Nella parte finale (n. 11), la Nota offre, con finalità meramente indicativa e non esaustiva, alcuni esempi di dottrine relative ai tre commi esposti sopra. Ci basti ricordare che fra esse figura la dottrina sulla ordinazione sacerdotale riservata solo agli uomini. Ci sarebbe pertanto motivo per sperare che in questo determinato campo – e naturalmente anche sui diversi temi specifici elencati – venisse a cessare il dissenso che potremmo definire sistematico dopo un così chiaro insegnamento del Magistero. È vero infatti che non si tratta di un nuovo documento, ma semplicemente di una Nota illustrativa, che comunque si inserisce nella serie di interventi che richiamano con insistenza la necessità da parte dei fedeli, e soprattutto dei teologi, di una adesione più cosciente ai pronunciamenti magisteriali, pur nel riconoscimento del loro ruolo insostituibile.


Essa è pur sempre un invito a riflettere, che con l’integrazione apportata ai Codici di Diritto Canonico dal Motu proprio di Giovanni Paolo II acquisisce anche una dimensione legislativa e disciplinare.


ADRIANO GARUTI, O.F.M.
Pontificio Ateneo Antoniano.


 


NOTE


1) Congregazione per la Dottrina della fede, Nota dottrinale illustrativa della formula conclusiva della Professio fidei, L’Osservatore Romano del 30 giugno-1 luglio 1998.


2) In effetti, nella Risposta si afferma che la stessa dottrina “fondata nella Parola di Dio scritta e costantemente conservata e applicata nella Tradizione della Chiesa fin dall’inizio, è stata proposta infallibilmente dal magistero ordinario e universale” e che “si deve tenere sempre, ovunque e da tutti i fedeli, in quanto appartenente al deposito della fede”.

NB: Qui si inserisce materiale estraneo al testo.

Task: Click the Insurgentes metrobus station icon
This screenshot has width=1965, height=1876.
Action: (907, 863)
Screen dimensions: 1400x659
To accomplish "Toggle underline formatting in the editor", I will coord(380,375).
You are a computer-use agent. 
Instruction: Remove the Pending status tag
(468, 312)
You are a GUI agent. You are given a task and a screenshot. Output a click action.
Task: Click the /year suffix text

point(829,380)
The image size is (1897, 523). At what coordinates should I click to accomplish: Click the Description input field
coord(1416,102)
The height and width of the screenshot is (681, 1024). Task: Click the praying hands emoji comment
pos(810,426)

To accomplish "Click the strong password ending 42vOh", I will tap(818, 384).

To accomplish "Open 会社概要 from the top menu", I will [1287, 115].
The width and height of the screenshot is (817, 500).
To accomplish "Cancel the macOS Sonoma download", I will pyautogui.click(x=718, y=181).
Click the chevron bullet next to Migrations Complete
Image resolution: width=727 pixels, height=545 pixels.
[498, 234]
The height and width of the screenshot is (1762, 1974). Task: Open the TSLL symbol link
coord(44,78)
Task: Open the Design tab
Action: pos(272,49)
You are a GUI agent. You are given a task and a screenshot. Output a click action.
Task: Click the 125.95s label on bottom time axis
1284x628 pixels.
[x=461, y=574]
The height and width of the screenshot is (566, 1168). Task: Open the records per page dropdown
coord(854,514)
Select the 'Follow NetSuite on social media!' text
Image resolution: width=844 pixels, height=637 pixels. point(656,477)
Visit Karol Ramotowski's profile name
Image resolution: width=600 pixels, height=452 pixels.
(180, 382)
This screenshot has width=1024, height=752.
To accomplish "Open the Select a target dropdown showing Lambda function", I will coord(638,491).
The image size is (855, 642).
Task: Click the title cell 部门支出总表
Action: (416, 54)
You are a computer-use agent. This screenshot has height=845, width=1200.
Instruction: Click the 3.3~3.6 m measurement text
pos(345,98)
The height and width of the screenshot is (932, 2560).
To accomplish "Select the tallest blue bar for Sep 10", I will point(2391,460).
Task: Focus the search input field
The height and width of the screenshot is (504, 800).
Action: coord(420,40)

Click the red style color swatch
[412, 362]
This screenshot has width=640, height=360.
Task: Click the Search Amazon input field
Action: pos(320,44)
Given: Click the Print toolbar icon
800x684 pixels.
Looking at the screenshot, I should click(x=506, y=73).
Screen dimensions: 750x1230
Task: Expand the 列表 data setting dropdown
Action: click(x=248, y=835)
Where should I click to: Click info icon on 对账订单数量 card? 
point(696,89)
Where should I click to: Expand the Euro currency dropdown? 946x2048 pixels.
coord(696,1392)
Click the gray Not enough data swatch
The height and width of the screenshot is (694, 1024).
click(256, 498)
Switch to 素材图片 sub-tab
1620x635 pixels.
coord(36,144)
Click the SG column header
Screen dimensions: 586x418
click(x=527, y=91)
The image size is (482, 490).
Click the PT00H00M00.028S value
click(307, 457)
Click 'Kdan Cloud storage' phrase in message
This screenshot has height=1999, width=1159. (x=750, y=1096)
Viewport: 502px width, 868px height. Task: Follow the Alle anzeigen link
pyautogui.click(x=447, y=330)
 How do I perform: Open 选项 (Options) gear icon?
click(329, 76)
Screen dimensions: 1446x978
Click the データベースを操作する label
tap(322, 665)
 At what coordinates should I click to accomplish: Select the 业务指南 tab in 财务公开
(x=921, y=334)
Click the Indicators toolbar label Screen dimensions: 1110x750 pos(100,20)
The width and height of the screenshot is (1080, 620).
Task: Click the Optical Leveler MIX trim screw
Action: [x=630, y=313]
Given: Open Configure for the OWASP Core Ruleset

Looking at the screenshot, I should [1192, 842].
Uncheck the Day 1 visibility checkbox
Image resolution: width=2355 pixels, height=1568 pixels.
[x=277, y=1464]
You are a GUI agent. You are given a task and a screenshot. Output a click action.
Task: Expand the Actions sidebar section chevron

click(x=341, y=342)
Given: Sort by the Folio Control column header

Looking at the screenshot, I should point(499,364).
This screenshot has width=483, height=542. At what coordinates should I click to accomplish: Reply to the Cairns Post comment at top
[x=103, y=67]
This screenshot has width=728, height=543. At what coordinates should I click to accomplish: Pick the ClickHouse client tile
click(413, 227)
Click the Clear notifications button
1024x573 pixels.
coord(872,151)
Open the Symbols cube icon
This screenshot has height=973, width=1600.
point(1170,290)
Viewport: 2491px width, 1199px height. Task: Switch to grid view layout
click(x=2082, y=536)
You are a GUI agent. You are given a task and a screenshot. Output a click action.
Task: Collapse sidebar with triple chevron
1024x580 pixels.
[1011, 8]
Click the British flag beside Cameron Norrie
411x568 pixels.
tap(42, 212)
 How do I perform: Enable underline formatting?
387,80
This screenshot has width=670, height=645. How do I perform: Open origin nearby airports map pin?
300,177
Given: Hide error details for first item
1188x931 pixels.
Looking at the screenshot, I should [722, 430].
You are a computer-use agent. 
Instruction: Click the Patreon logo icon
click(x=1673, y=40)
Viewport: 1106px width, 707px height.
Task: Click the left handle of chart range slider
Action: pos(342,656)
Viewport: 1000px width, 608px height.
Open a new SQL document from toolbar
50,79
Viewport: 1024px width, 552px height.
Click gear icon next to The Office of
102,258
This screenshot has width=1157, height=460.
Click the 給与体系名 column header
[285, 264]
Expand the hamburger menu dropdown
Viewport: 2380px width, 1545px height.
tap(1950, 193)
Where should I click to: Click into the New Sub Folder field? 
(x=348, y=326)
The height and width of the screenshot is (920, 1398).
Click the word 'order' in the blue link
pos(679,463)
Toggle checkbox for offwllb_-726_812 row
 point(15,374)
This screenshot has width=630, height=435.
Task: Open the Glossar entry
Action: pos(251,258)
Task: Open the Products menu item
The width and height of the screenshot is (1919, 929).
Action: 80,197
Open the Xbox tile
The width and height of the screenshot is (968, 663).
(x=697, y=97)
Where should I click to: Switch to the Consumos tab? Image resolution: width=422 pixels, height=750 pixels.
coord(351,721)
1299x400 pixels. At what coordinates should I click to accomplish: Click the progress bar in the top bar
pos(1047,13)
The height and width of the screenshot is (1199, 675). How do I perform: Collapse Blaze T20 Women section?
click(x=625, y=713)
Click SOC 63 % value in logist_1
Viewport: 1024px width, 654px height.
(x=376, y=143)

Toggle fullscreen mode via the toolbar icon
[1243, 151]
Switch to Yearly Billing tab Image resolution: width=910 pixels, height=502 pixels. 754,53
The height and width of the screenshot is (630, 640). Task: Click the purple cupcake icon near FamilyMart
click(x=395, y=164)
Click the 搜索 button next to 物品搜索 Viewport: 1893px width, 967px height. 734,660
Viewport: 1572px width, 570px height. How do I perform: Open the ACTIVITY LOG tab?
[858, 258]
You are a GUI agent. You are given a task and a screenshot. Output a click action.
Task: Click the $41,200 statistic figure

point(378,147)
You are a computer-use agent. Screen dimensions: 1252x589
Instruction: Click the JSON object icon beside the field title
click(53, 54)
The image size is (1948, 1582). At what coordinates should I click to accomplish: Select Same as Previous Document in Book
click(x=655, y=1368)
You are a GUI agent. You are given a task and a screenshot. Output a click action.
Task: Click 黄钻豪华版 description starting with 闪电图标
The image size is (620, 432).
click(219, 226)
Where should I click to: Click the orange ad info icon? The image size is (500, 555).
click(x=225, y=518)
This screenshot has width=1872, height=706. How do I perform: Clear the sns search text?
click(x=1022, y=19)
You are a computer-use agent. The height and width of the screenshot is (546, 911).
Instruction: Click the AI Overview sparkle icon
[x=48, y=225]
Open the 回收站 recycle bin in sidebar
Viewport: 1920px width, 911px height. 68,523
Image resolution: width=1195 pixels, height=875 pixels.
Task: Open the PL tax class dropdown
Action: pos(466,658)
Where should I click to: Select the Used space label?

3) Viene anzi fatta una interessante precisazione: “Inoltre non si può escludere che ad un certo punto dello sviluppo dogmatico, l’intelligenza tanto delle realtà quanto delle parole del deposito della fede possa progredire nella vita della Chiesa e il Magistero giunga a proclamare alcune di queste dottrine anche come dogmi di fede divina e cattolica”.


4) Giovanni Paolo II, Lettera Apostolica data Motu Proprio Ad tuendam fidem, con la quale vengono inserite alcune norme nel Codice di Diritto Canonico e nel Codice dei Canoni delle Chiese Orientali (L’Osservatore Romano del 30 giugno-1 luglio 1998).